» **EXTRACTED DATA**:

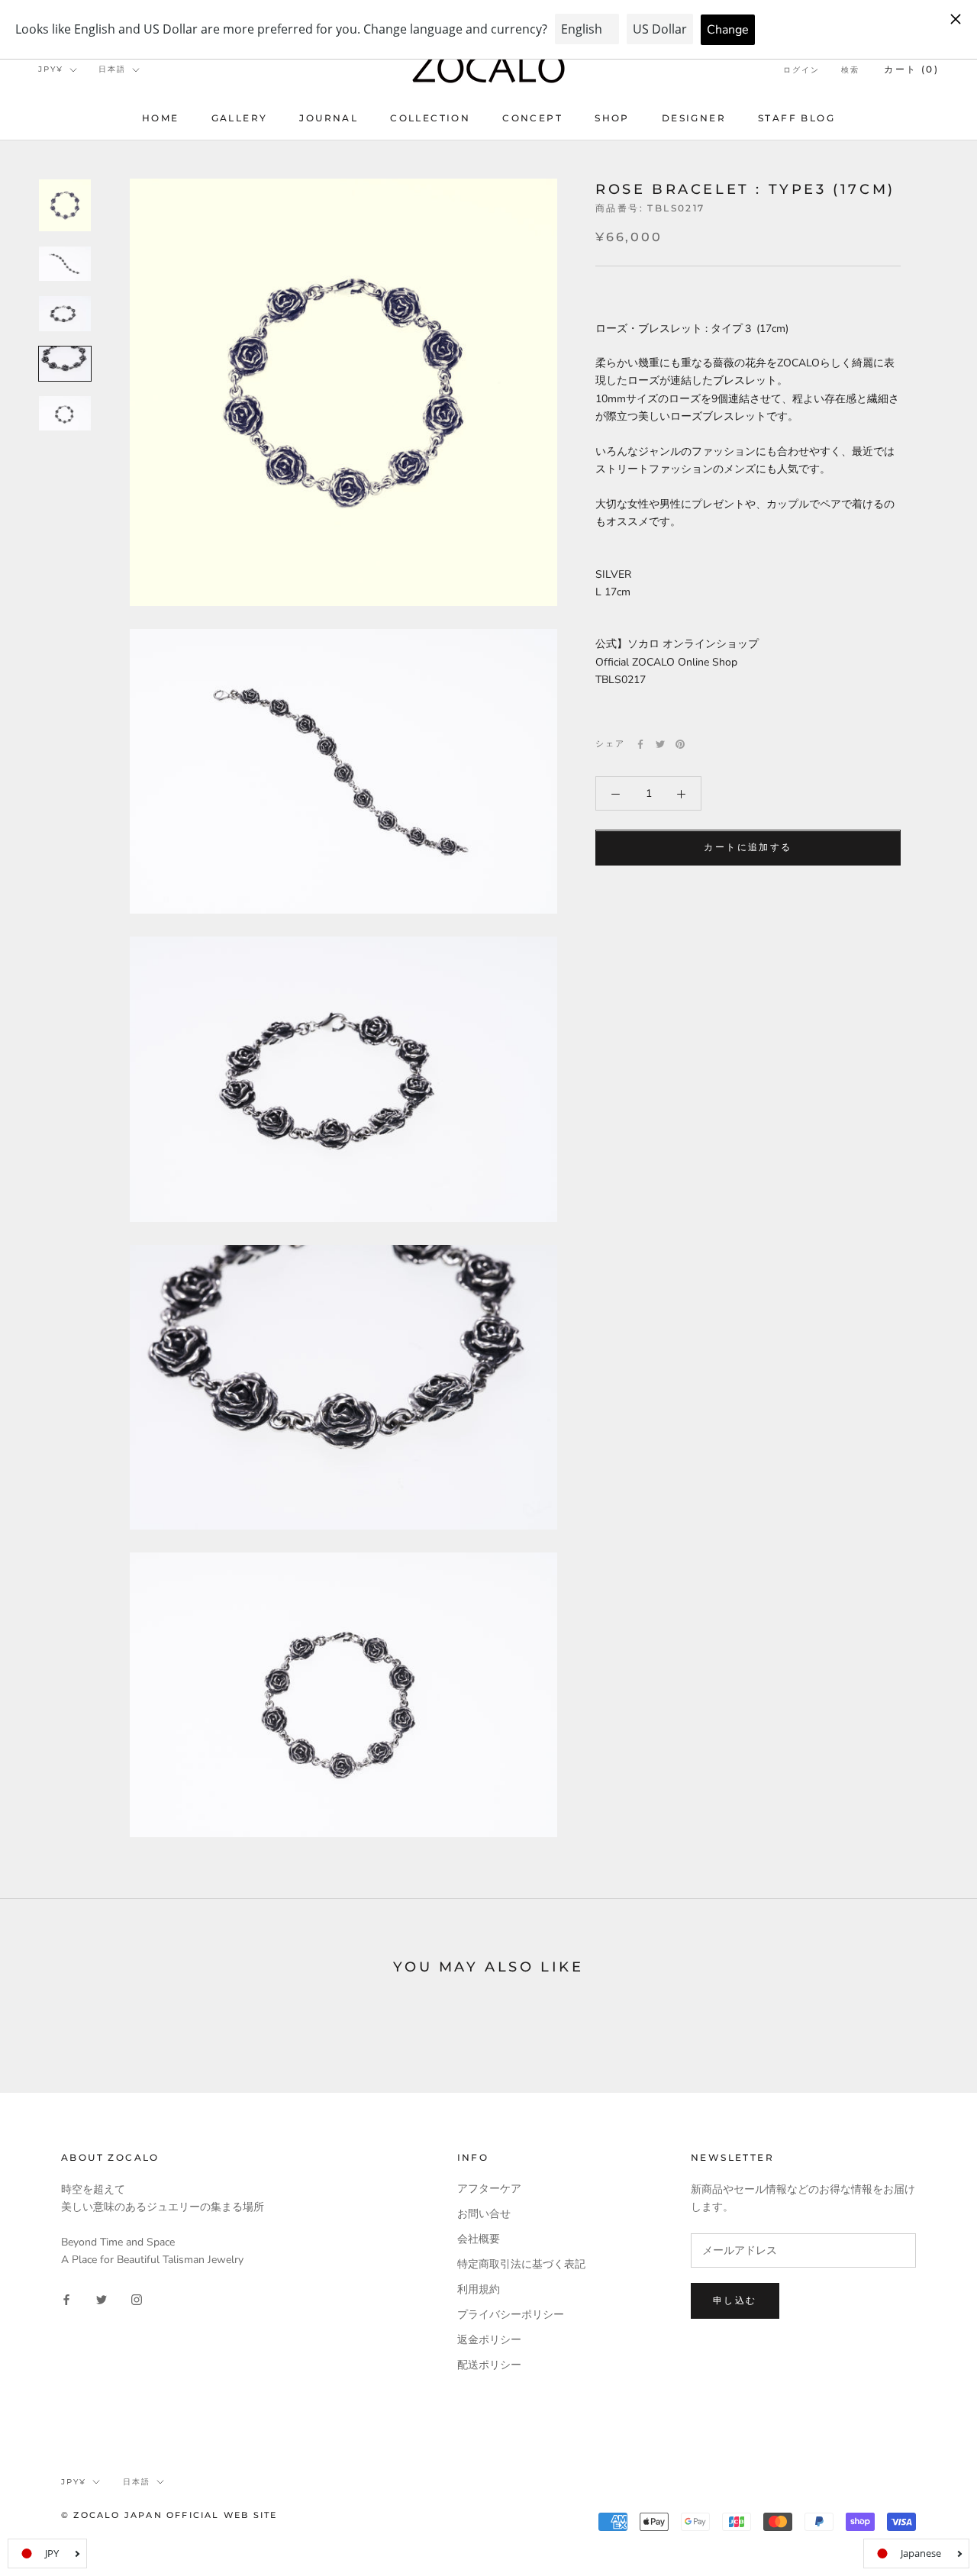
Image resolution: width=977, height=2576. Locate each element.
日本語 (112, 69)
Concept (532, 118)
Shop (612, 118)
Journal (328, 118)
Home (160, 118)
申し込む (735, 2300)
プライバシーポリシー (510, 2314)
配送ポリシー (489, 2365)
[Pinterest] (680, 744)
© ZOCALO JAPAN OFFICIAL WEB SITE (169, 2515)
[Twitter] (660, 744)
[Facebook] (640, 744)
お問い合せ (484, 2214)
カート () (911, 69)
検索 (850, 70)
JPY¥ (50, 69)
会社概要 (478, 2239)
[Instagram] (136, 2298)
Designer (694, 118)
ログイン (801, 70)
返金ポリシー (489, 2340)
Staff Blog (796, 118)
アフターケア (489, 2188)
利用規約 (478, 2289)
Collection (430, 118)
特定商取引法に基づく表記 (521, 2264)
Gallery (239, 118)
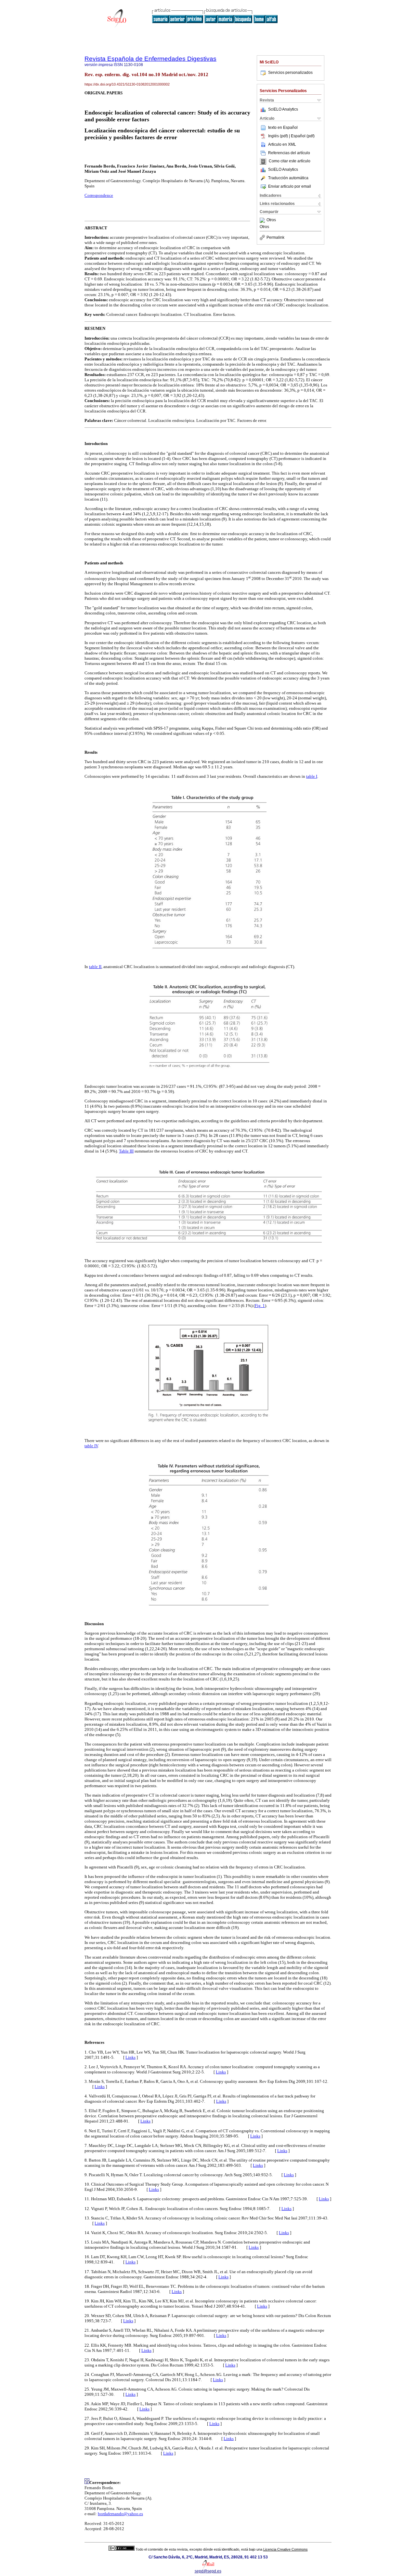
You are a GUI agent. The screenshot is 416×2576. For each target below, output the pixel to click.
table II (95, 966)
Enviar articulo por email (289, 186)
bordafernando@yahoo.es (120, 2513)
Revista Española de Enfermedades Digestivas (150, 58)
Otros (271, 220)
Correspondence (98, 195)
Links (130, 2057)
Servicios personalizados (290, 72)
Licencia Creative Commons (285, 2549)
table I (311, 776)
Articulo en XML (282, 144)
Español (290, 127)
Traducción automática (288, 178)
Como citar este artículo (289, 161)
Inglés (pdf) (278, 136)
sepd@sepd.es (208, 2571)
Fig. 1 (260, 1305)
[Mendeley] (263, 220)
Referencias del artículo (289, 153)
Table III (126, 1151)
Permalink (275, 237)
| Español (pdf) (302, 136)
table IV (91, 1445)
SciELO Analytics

» **THE PROBLEM**: Above are the records. Print exactly, and only, the lines from the line with "[Twitter] (660, 744)" to the line with "Collection (430, 118)", both inclusive.

» **RESULT**:
[Twitter] (660, 744)
[Facebook] (640, 744)
お問い合せ (484, 2214)
カート () (911, 69)
検索 (850, 70)
JPY¥ (50, 69)
会社概要 (478, 2239)
[Instagram] (136, 2298)
Designer (694, 118)
ログイン (801, 70)
返金ポリシー (489, 2340)
Staff Blog (796, 118)
アフターケア (489, 2188)
利用規約 (478, 2289)
Collection (430, 118)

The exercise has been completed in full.